To start, these vampires are not snarling creatures of the night, nor are they sparkling boy-toys with perfectly coiffed hair and painfully tepid, soap opera dialogue (*cough*”Twilight”*cough*). Adam (Tom Hiddleston) and Eve (Tilda Swinton) have lived and loved each other for centuries. When the film opens, they are living an ocean apart. Eve lives in Morocco and spends her time reading, dancing to music in her apartment and hanging out with her blood supplier, another vampire named Christopher Marlowe (John Hurt).

Marlowe was a late-16th century playwright and poet who greatly influenced “that illiterate zombie philistine” Shakespeare — Marlowe’s words in the film, not mine.
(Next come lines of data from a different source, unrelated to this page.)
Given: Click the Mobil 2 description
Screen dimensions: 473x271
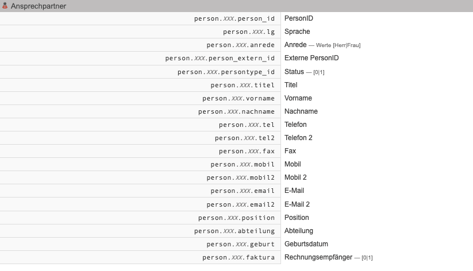Looking at the screenshot, I should pos(295,177).
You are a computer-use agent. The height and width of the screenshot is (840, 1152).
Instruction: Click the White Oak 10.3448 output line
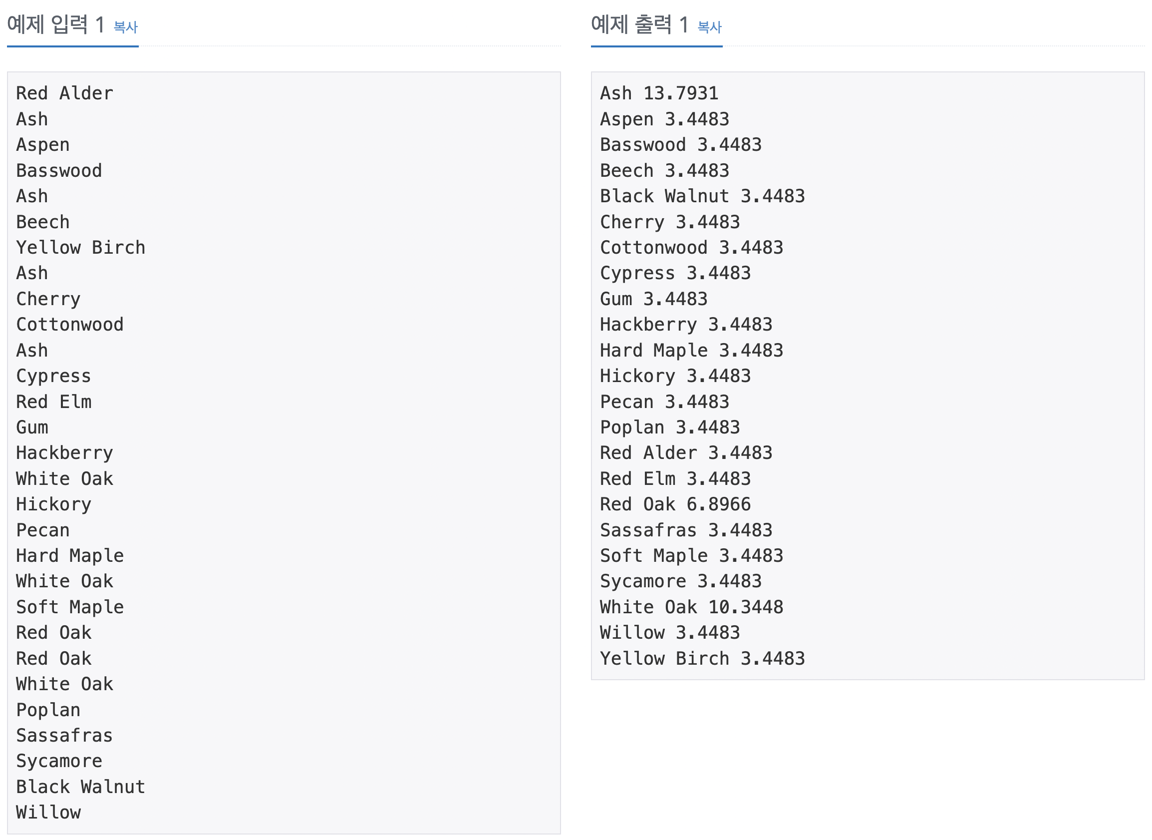click(x=692, y=607)
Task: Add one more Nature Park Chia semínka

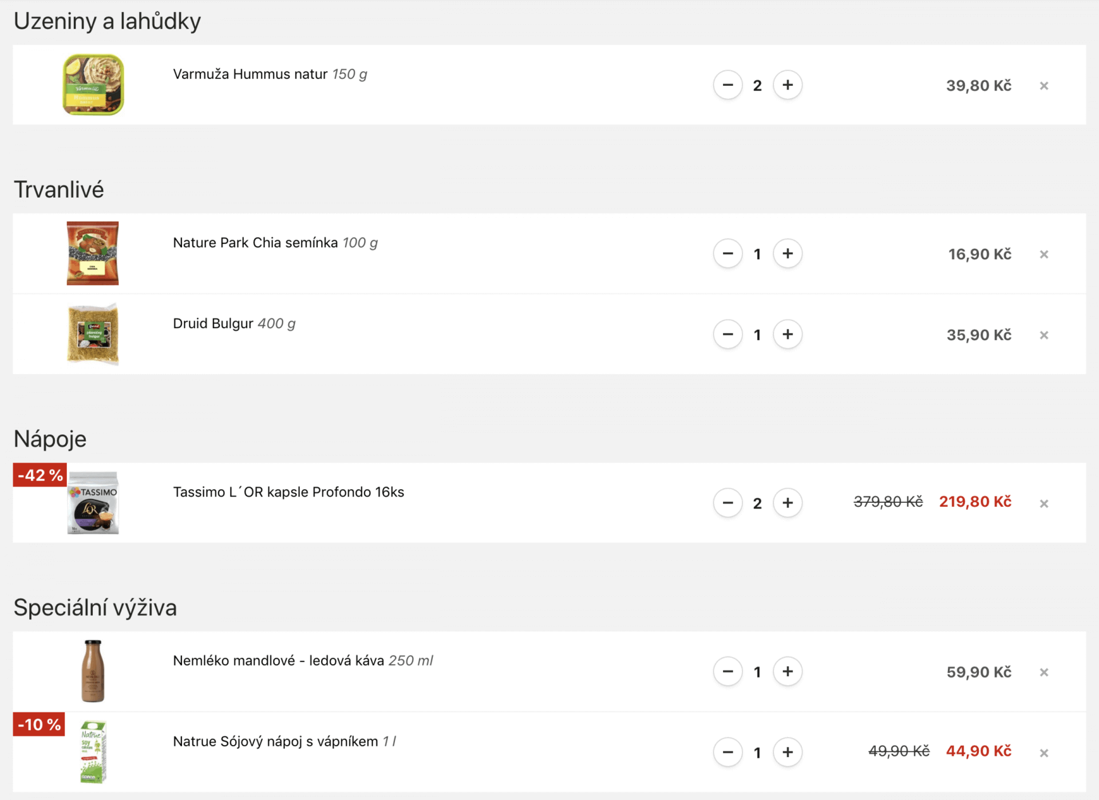Action: pyautogui.click(x=788, y=254)
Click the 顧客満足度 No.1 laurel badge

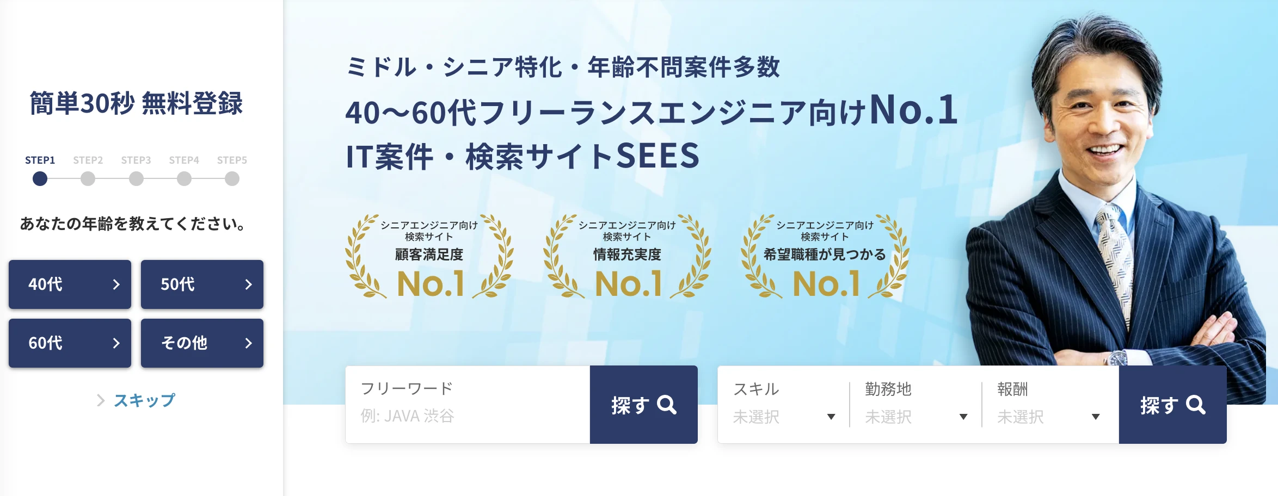pyautogui.click(x=429, y=257)
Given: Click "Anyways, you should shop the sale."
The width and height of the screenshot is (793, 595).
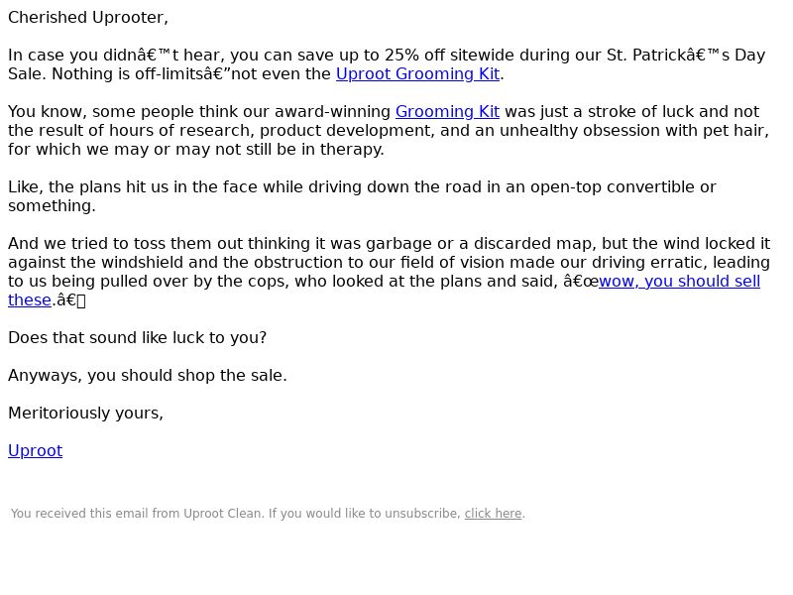Looking at the screenshot, I should [x=147, y=376].
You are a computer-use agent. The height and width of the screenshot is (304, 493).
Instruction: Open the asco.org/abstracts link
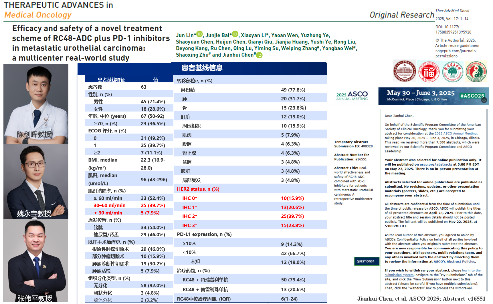tap(436, 164)
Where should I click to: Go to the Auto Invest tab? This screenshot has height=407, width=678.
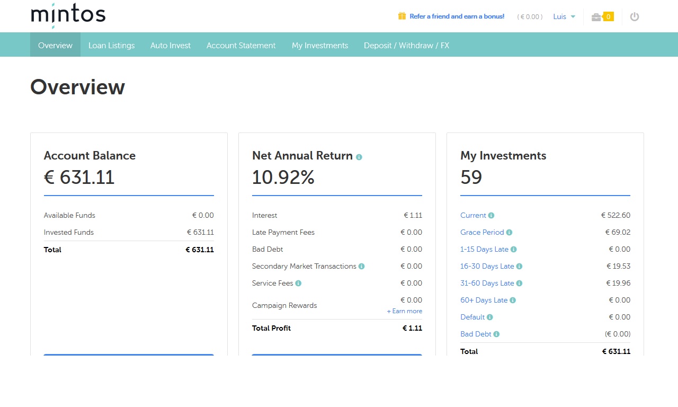(x=171, y=46)
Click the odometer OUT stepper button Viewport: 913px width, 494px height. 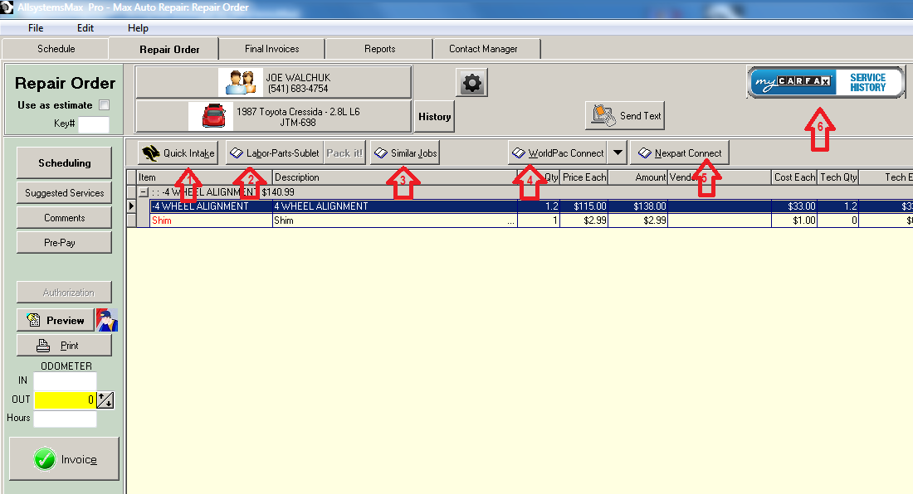[x=105, y=400]
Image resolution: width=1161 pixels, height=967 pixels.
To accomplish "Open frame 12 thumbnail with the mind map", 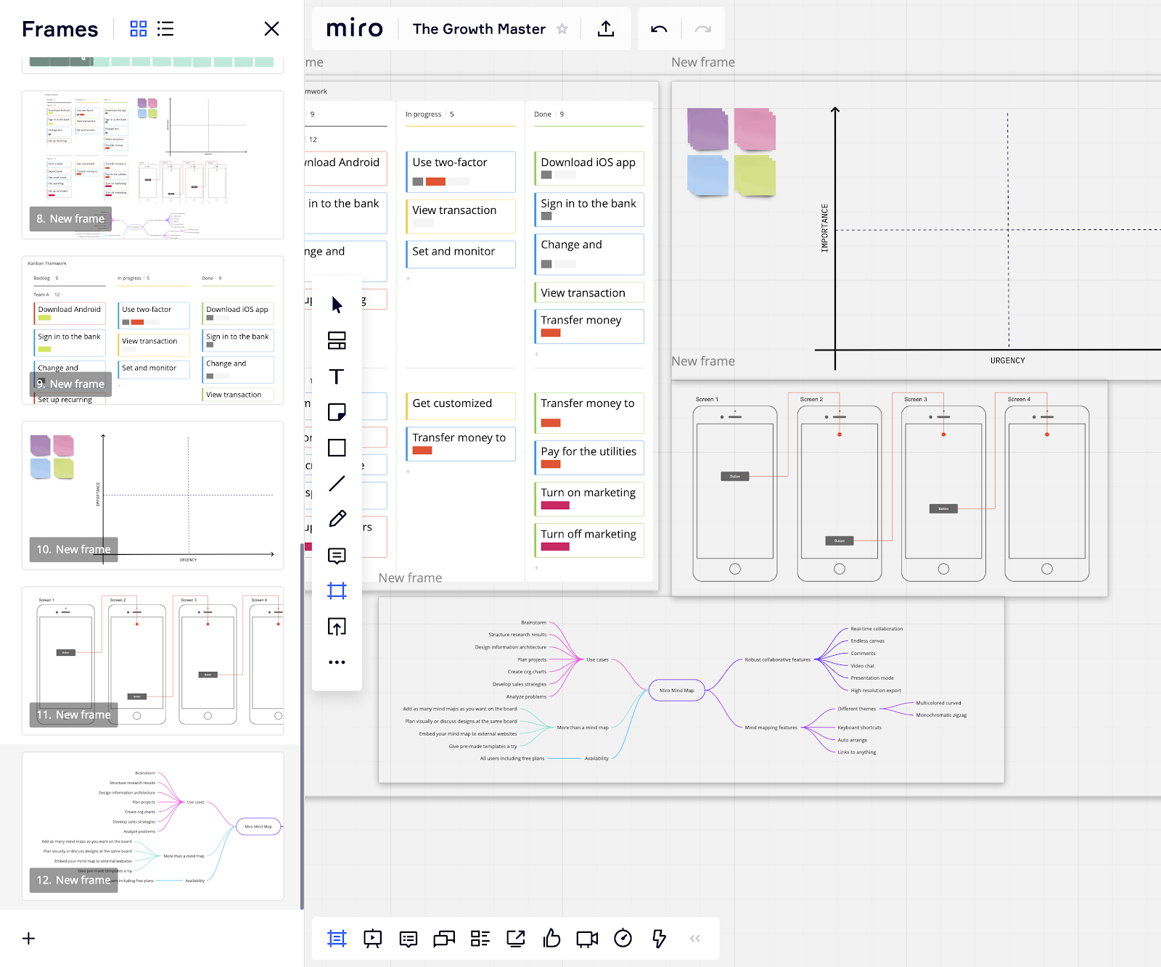I will pyautogui.click(x=152, y=827).
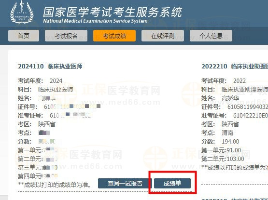Click the 考区 陕西省 entry in 2024 record
The height and width of the screenshot is (200, 268).
(x=37, y=124)
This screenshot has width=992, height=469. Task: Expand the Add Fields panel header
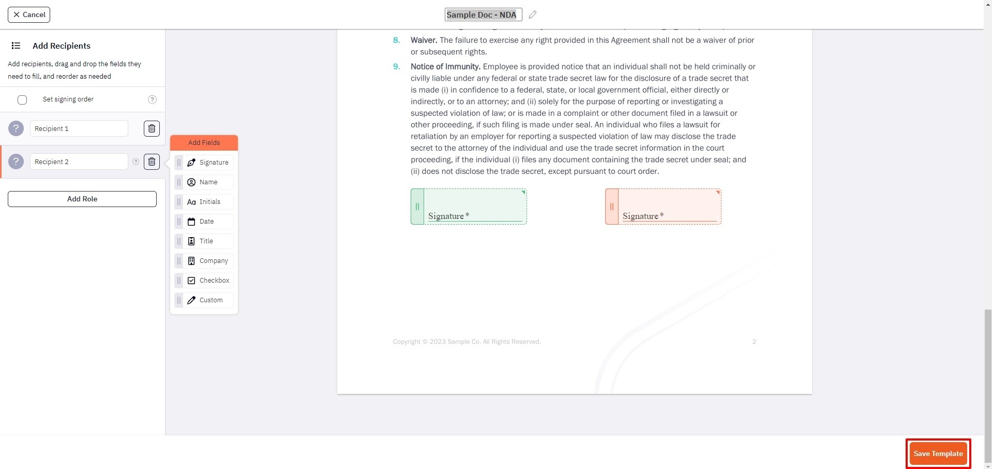pyautogui.click(x=204, y=142)
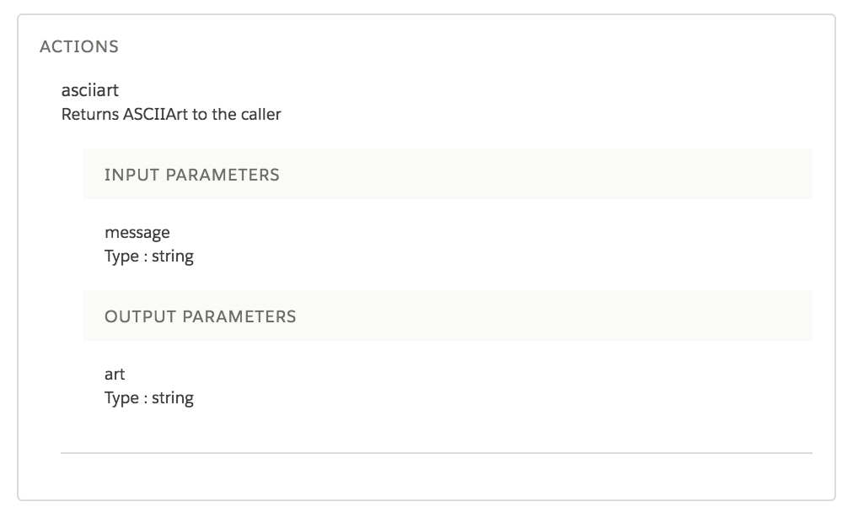Select the asciiart action name
Screen dimensions: 853x513
click(x=90, y=92)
Adam lives in a rundown house in Detroit where he spends his time recording music on antique music equipment, which he purchases from fellow music-head Ian (Anton Yelchin), and mourning humanity, which he considers to be doomed. He refers to humans as “zombies,” has a wall of literary and musical heroes, and gets his blood from a blood bank contact codenamed Dr. Watson (Jeffrey Wright).

As with previous Jarmusch films, “Only Lovers Left Alive” is less narrative driven than it is character driven. It’s more mood than plot. Adam and Even decide early on to reunite for a spell, and a few story threads are woven from their reunion, including an unwelcome visit from immature, fanged moocher Ava (Mia Wasikowska), that leads the lovers into a long, troubled night of nightclubbing and body disposal.

But for the most part, the film is a relaxed, intimate meditation on the probable boredom and exhaustion of (nearly) eternal life. It’s a slice of life portrait that captures a few days in the life of the undying, as they comfort each other, argue about the downfall of civilization, discuss art and music, and experience the highs of blood drinking and the lows of withdrawal once their plasma sources start to run dry.

Pitch perfect performances all around, sharp writing and direction from Jarmusch, brilliant cinematography by Yorick Le Saux (“Julia,” “I Am Love”) and stunning psychedelic music by SQÜRL allow the film to feel whole, like a complete experience.

Something that all of the best “vampire movies” have in common is this: Even if you take away the supernatural element, they still manage to communicate to us an involving, identifiable story. Jarmusch essentially uses it as a device to explore how people deal with fairly universal problems, internal and external concerns with which most of us can identify.  “Only Lovers Left Alive,” like Tomas Alfredson’s “Let the Right One In” and Kathryn Bigelow’s  “Near Dark,” works on that level exactly. Jarmusch has crafted a clever, introspective new entry to a genre that has, in recent years, taken on far too much dead weight (*cough*”Twilight”*cough*).